### ENTRIES SUPPLIED
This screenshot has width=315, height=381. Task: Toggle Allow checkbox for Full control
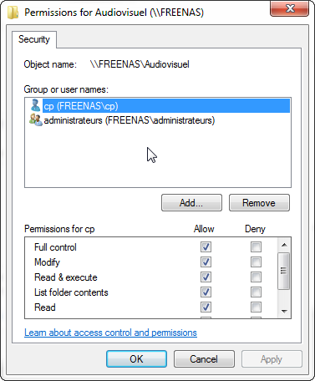click(x=206, y=246)
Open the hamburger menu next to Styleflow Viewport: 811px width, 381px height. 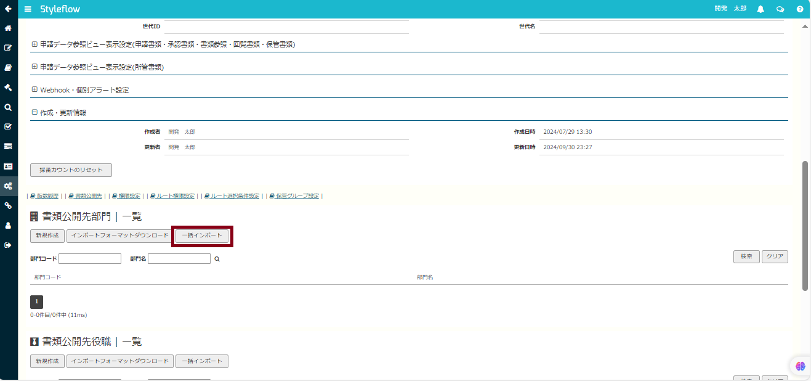pyautogui.click(x=28, y=9)

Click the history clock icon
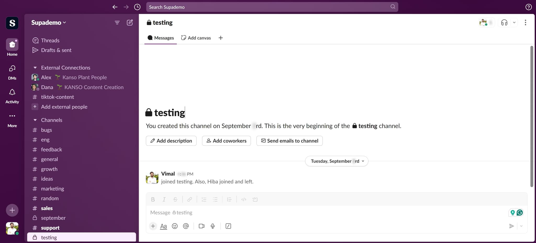pos(137,7)
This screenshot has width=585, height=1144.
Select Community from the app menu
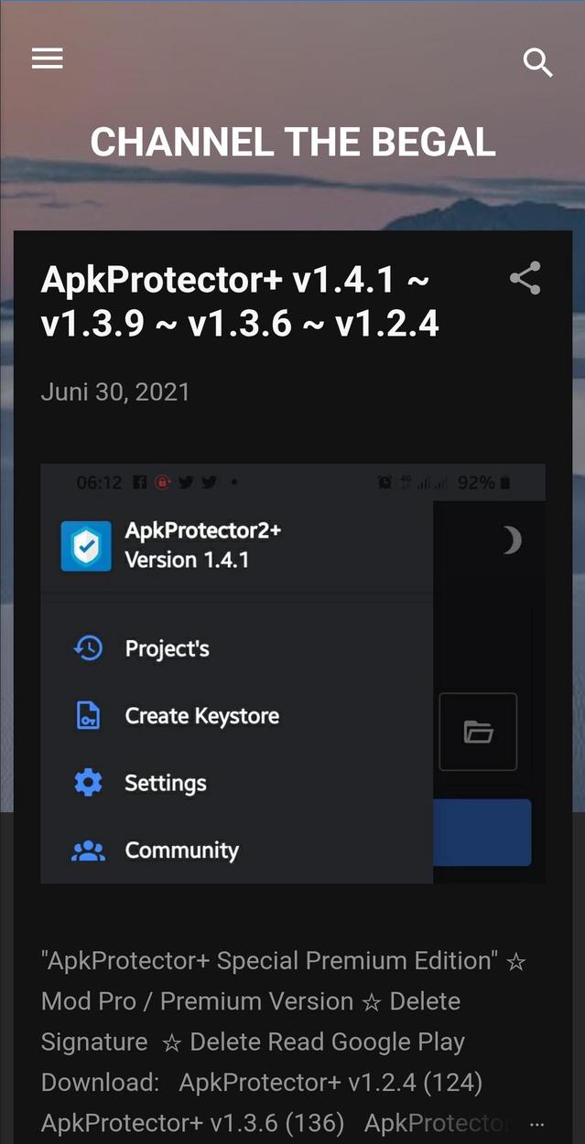181,850
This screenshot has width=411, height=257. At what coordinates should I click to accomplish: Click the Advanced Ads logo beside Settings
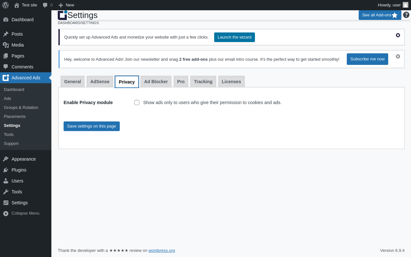pyautogui.click(x=62, y=15)
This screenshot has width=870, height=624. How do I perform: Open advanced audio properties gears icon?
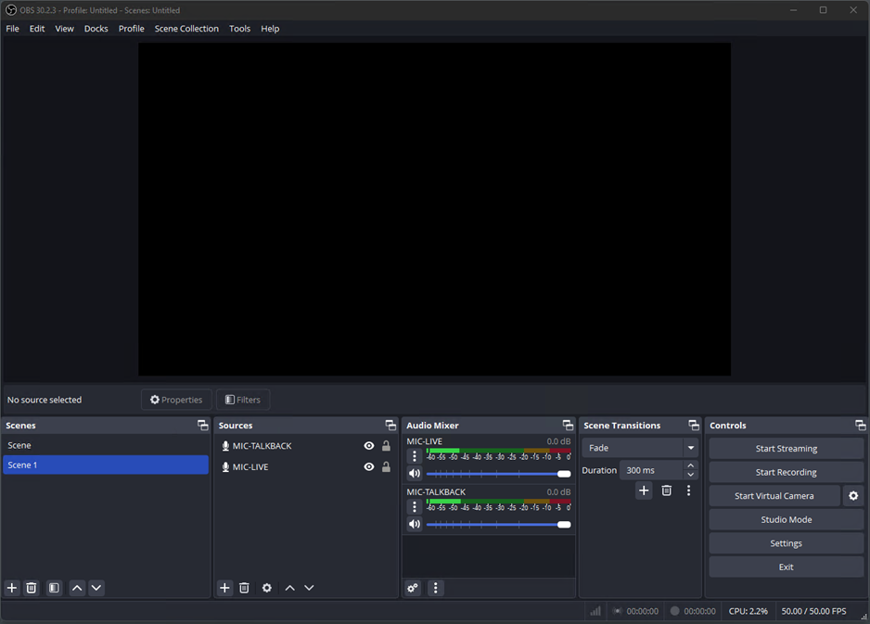(413, 588)
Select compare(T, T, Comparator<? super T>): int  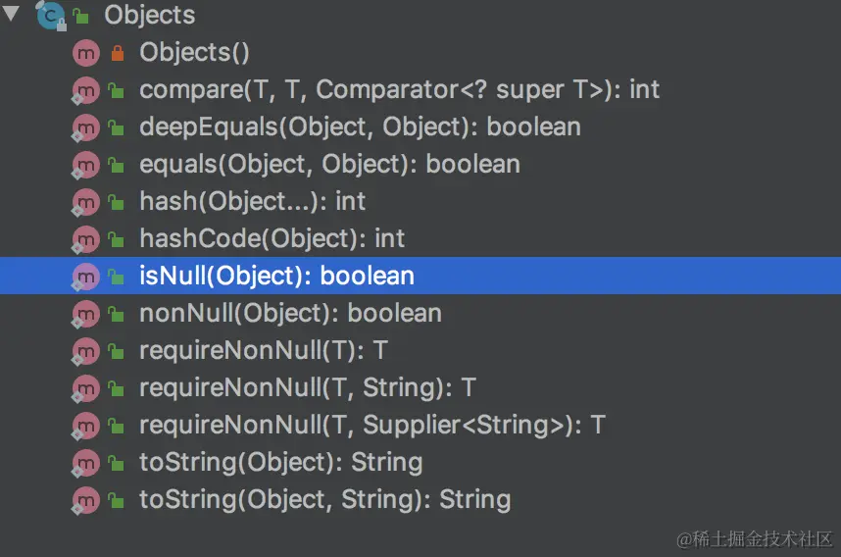click(399, 89)
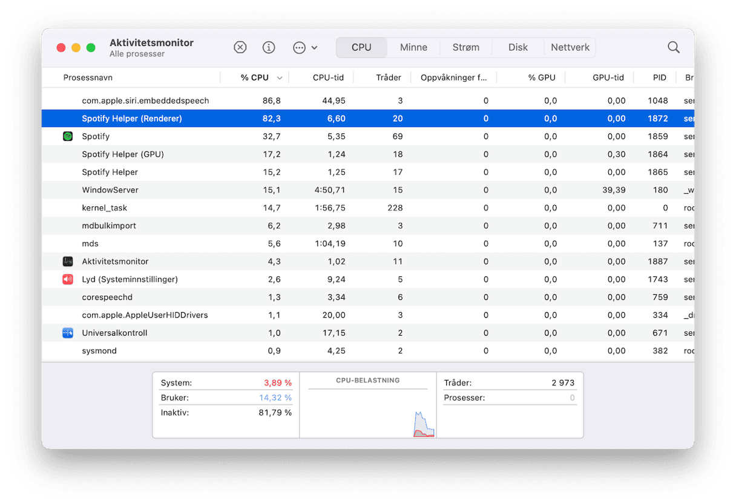Click the red Lyd sound icon

click(x=68, y=280)
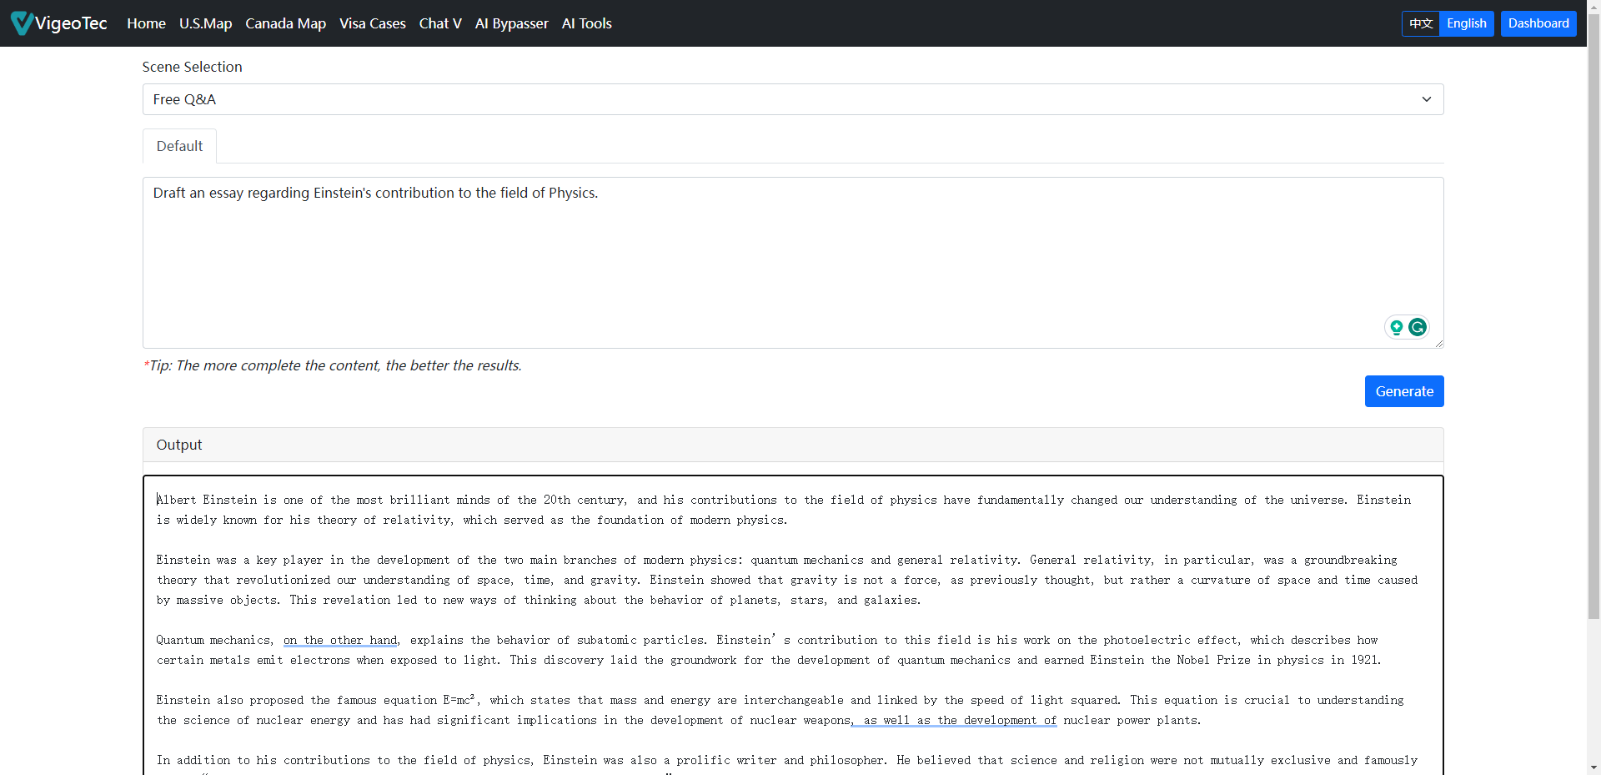
Task: Click the textarea resize handle corner
Action: click(1438, 344)
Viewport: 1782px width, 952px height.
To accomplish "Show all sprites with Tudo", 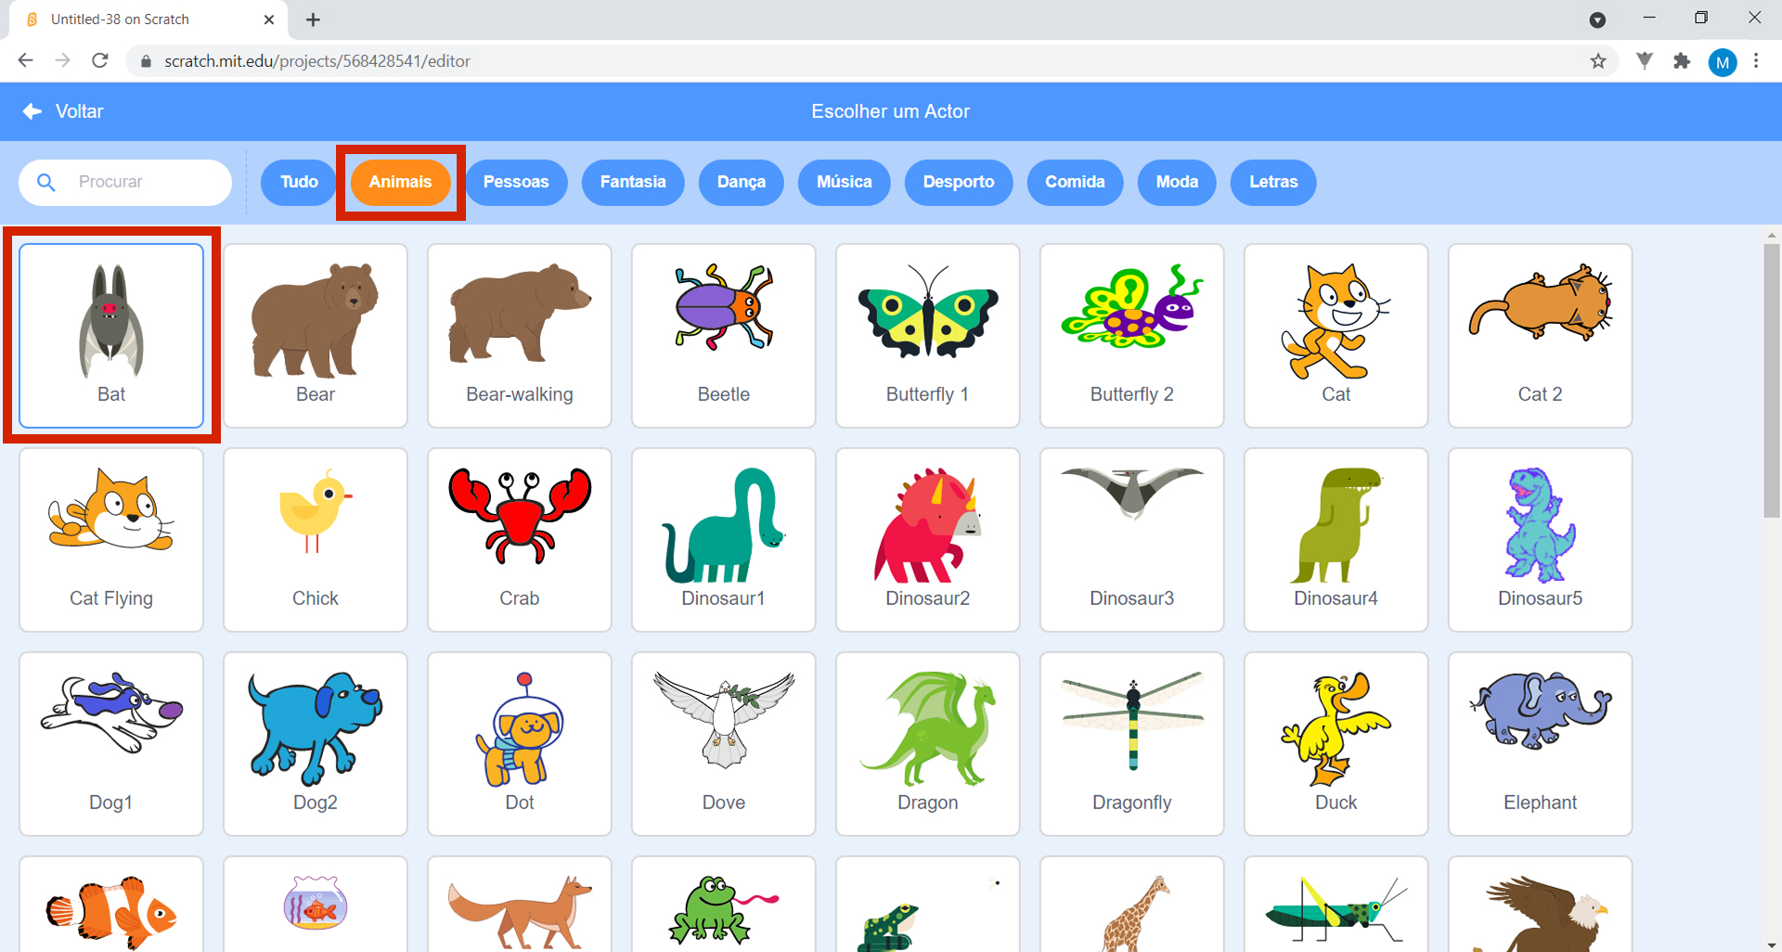I will click(x=299, y=182).
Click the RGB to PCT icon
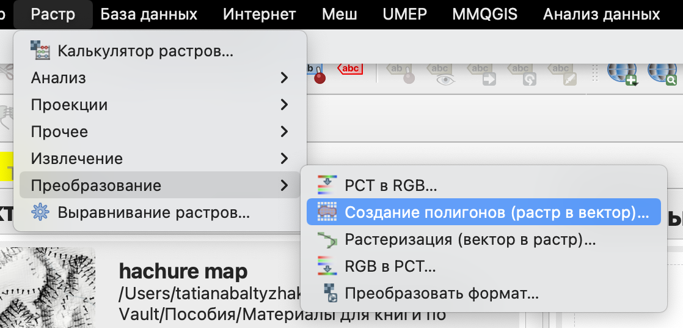 tap(327, 266)
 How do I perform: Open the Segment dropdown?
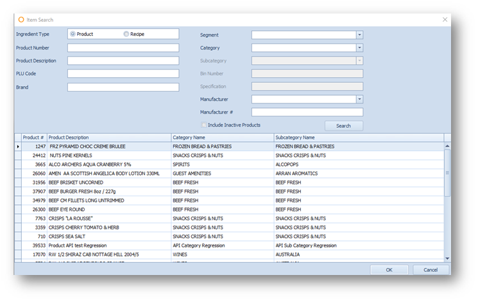pos(359,35)
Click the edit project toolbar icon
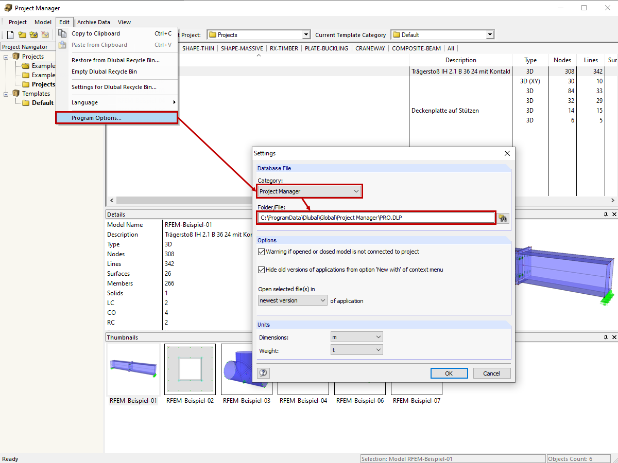Viewport: 618px width, 463px height. (x=33, y=34)
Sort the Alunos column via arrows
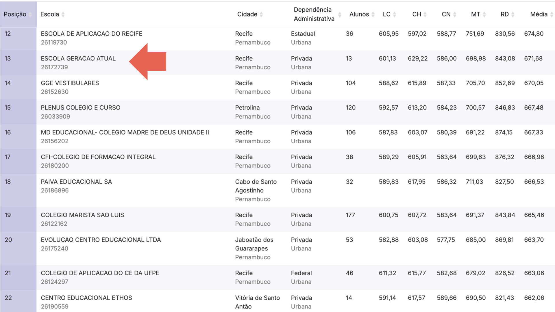Screen dimensions: 555x312 pyautogui.click(x=373, y=14)
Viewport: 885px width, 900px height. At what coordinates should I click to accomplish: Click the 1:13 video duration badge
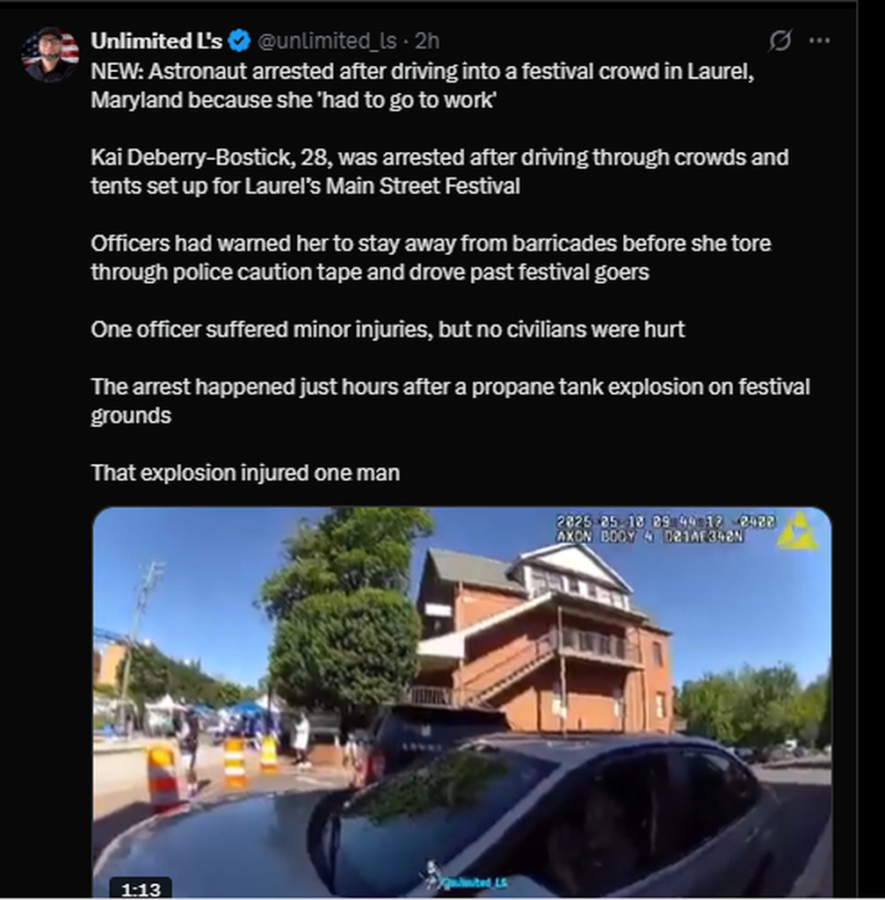click(141, 889)
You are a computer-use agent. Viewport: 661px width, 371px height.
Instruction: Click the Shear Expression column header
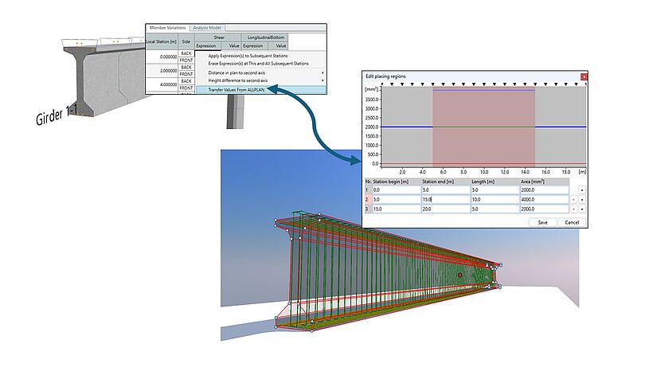[206, 45]
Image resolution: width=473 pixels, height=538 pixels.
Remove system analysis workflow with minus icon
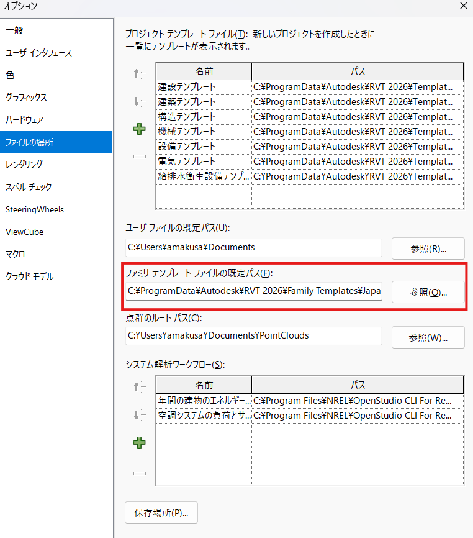(x=140, y=473)
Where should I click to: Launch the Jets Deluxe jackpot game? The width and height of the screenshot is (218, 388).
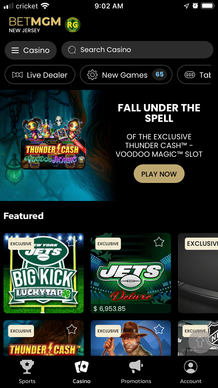click(131, 273)
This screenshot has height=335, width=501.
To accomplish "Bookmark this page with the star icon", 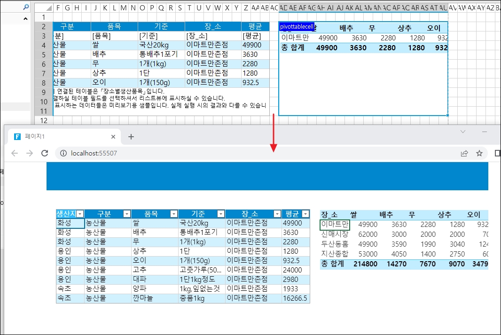I will point(479,153).
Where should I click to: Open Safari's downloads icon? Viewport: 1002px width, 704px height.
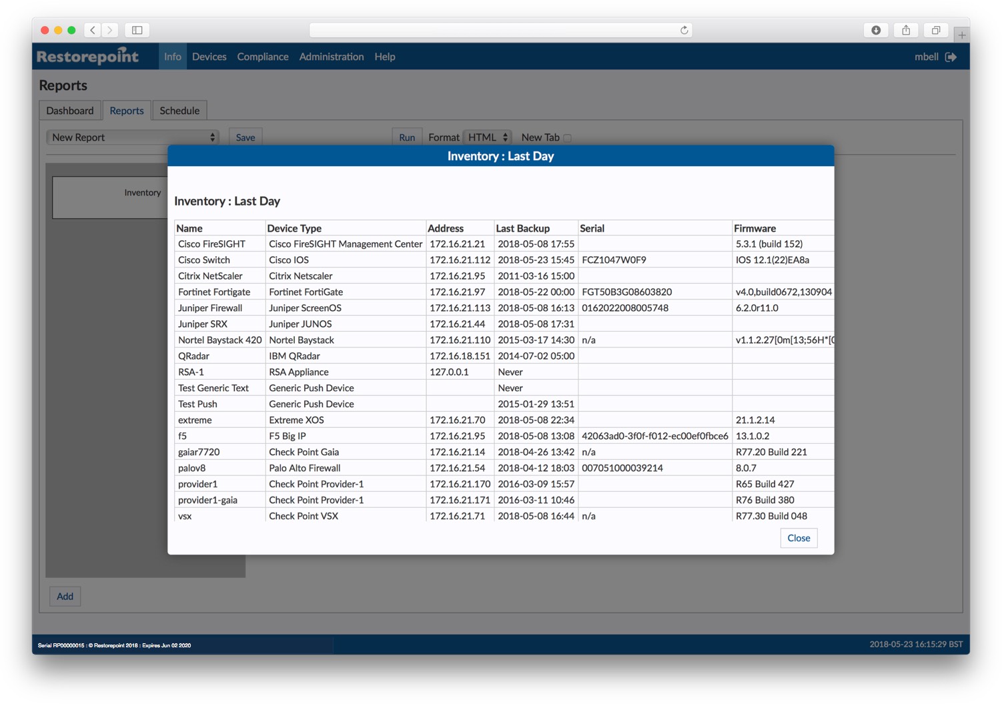coord(875,30)
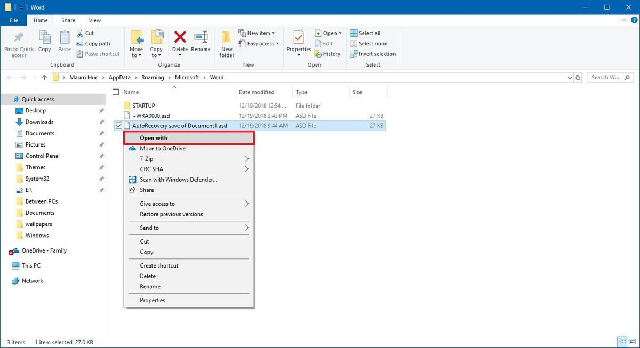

### WHAT NEEDS TO BE DONE
Transcribe the lines that run from the line bearing "Where should I click to: Open" through the last line of the data. Keep the wording exact and leave out every picture.

### SOLUTION FOR THIS PROBLEM
Where should I click to: Open Safari's downloads icon? Viewport: 1002px width, 704px height.
coord(875,30)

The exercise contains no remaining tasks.